• **課題 1**:
Parkerのリフィルに関する文章で、筆者が現在ボールペン芯として使っているものは何か。
• **課題 2**:
Parkerのリフィルに関する文章を、最後の文の直後から書き継いでください。

• **文書本文**:
:::::
もの書きがParkerのGELインクリフィルを愛用する理由

皆さんは、文章を手書きで書くとき、どんなペンを使っていますか?
僕は最近は、Parkerのボールペン・ソネットを使って、ポケットノートに文章を綴ったりします。
以前は、自宅で万年筆を使っていたのですが、在宅の作業の気分転換で外出することが多くなり、ボールペンに戻ってきました。
筆記具は昔からParkerのものを使うと決めていて、いま使っているParkerのボールペンも二十歳頃にアルバイト代をはたいて購入したものでした。

Parkerのボールペンを使っている方で、悩まれることと言えば、ボールペンのペン芯に何を使うか、ということがひとつあるかなと思います。
色々、ボールペンの芯を遍歴したなかで、いまはパーカーのGELインク(0.55mm)に落ちつきました。
今回は、在宅ライターの僕がこれまでに使用してきたボールペン芯と、なぜパーカーのGELインク(0.55)に落ちついたのか、について語ってみようと思います。
Parkerのボールペン芯について、どれがいいか悩まれている方は、よかったらチェックしてみてください。
僕のParkerのリフィル遍歴

僕がパーカーの筆記具に興味を持ったのは、大学生の頃でした。
高校から大学に進んだ頃、筆記具について迷われた経験のある方もいらっしゃるかなと思います。
高校生くらいまでの筆記具といえば、
・シャープペンシル
・安価な国産ボールペン(ジェットストリームなど)
・四色ボールペン、多機能ペン
・鉛筆
・蛍光マーカー
・フリクションペン
だいたいこの辺りに落ちつくんじゃないかなと思います。
高校生までは、授業でノートで取る方法も限られていますが、大学生になるとノートPCなども使用するようになり、学部学科によってはこだわりの筆記具を使う学生も現れます。
講義では、フランス語の教授が「筆記には万年筆がいい」という話をしきりにしていたことを覚えています。
僕は大学に入学したあと、ブックオフで海外文学の本を読むことにハマっていて、そのなかでサリンジャーやカポーティといった好きな作家を見つけていきました。
授業の合間を見てルーズリーフに、ちょっと文章を書いてみたりする、どこにでもいるような文学部生だったと思います。
自分でも文章を書いてみたいと思うようになって、文具用品のコーナーの高級文具などをガラスケースの向こうから眺めていました。

はじめてアルバイト代をはたいて買ったのが、パーカー(Parker)のボールペンのソネットです。
パーカーのボールペンを持ったときに感じたことは、ペン軸に適度な重みがあったこと。
この重心のバランスが、書き心地にも関係しているのだなと思いました。
一方で、惜しく感じたのは、軸のなかにあった純正のペン芯で、書き味は決して悪くないのですが、
ロットや製造年の関係なのか、時折、書き出しで掠れることがあり、そこから最適なボールペン芯探しがはじまりました。
:::::
• **所与データ**:
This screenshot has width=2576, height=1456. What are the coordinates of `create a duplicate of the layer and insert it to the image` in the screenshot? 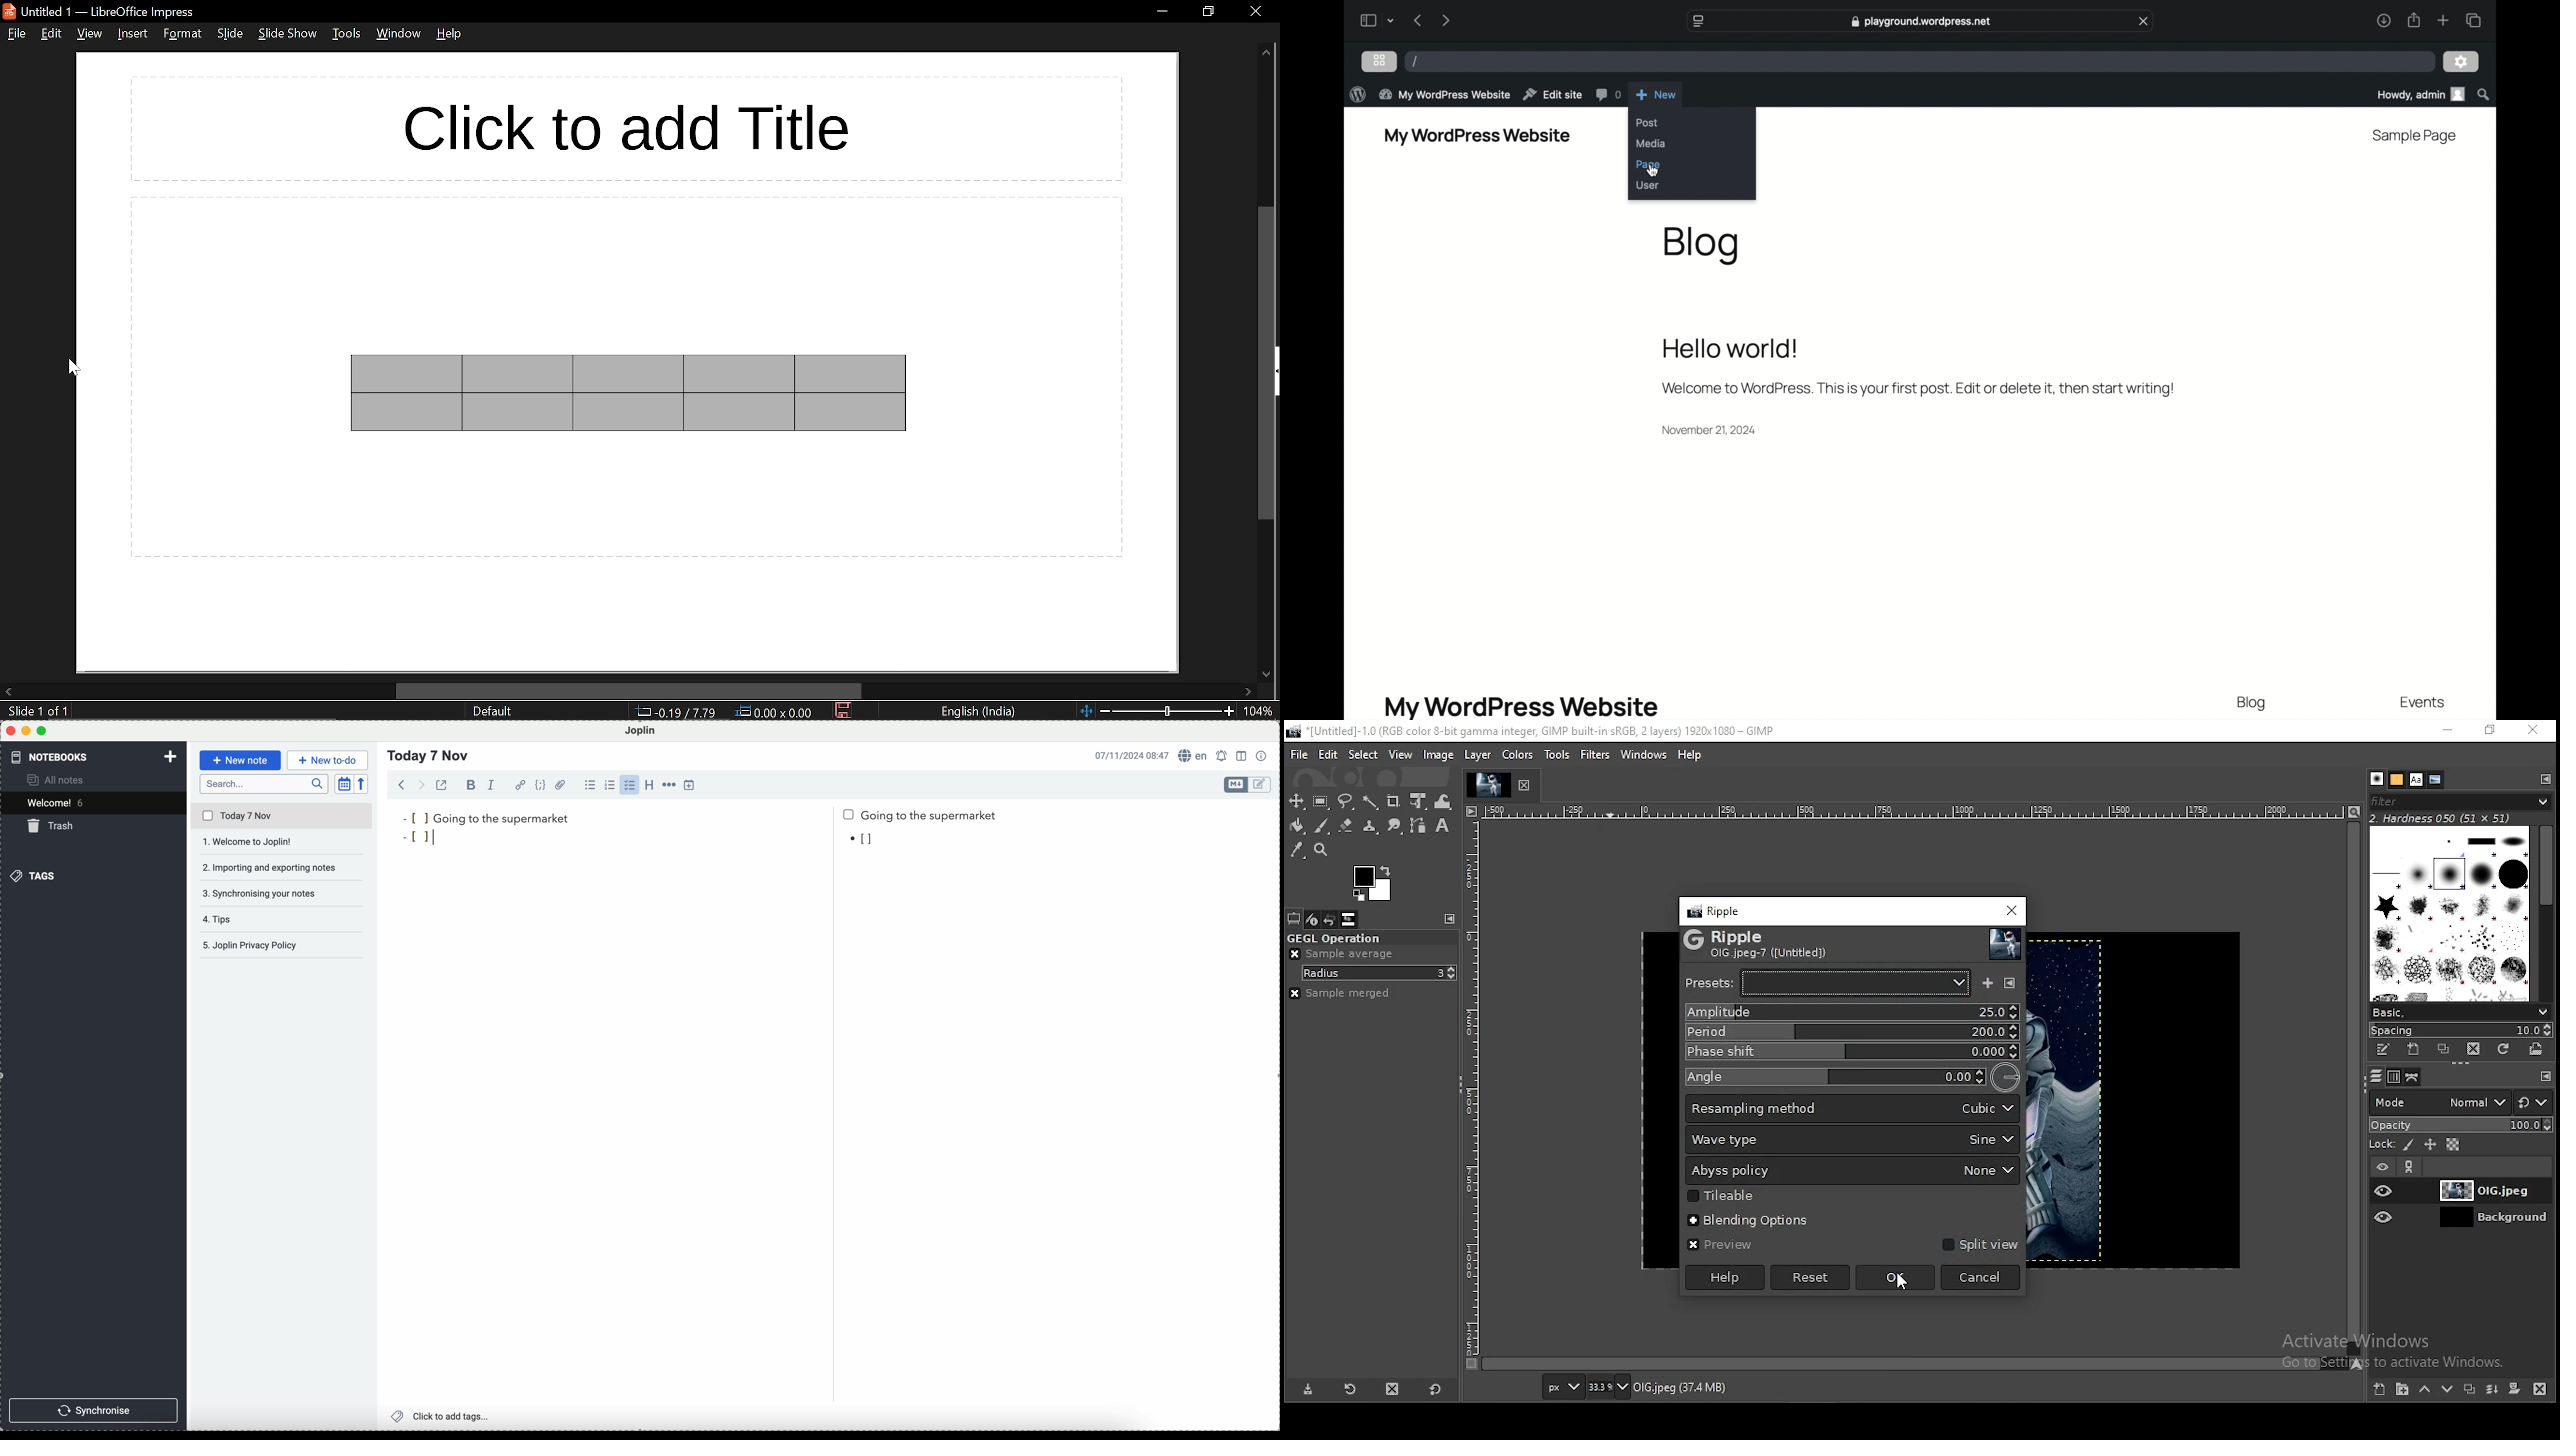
:::::
• **想定解答 1**:
パーカーのGELインク(0.55mm)です。

• **想定解答 2**:
これまでに試したボールペン芯についてそれぞれ語ってみます。
①Parkerの油性リフィル(M 中字 1.0mm)

最初に軸に入っていたのが、パーカーの純正のペン芯になります。
油性タイプで、ペンの太さもM(中字)でメモを取るにはいいのですが、手帳などに細かく書き込むには難しいところがありました。
せっかくいいペン軸を使っているので、しばらくして、もう少し滑らかなペン芯はないものかと探しはじめることに。
ここで気が付いたことは、パーカーで使えるボールペン芯は「G2規格」と呼ばれるもので、ボールペンの国際的なスタンダードに準拠しているということでした。
つまり、パーカー社製のボールペンは、他社のボールペンインクと互換性があり、他社インクに乗り換えるのも簡単だということです。
リフィルの世界標準になった「G2」規格は、パーカーが由来

ボールペンのペンの替え芯のことを「リフィル」と言います。
筆記具としてパーカーの歴史はとくに長く、人気モデルになったjotter(ジョッター)をはじめ、当時から高級筆記具としてメジャーな位置を占めていました。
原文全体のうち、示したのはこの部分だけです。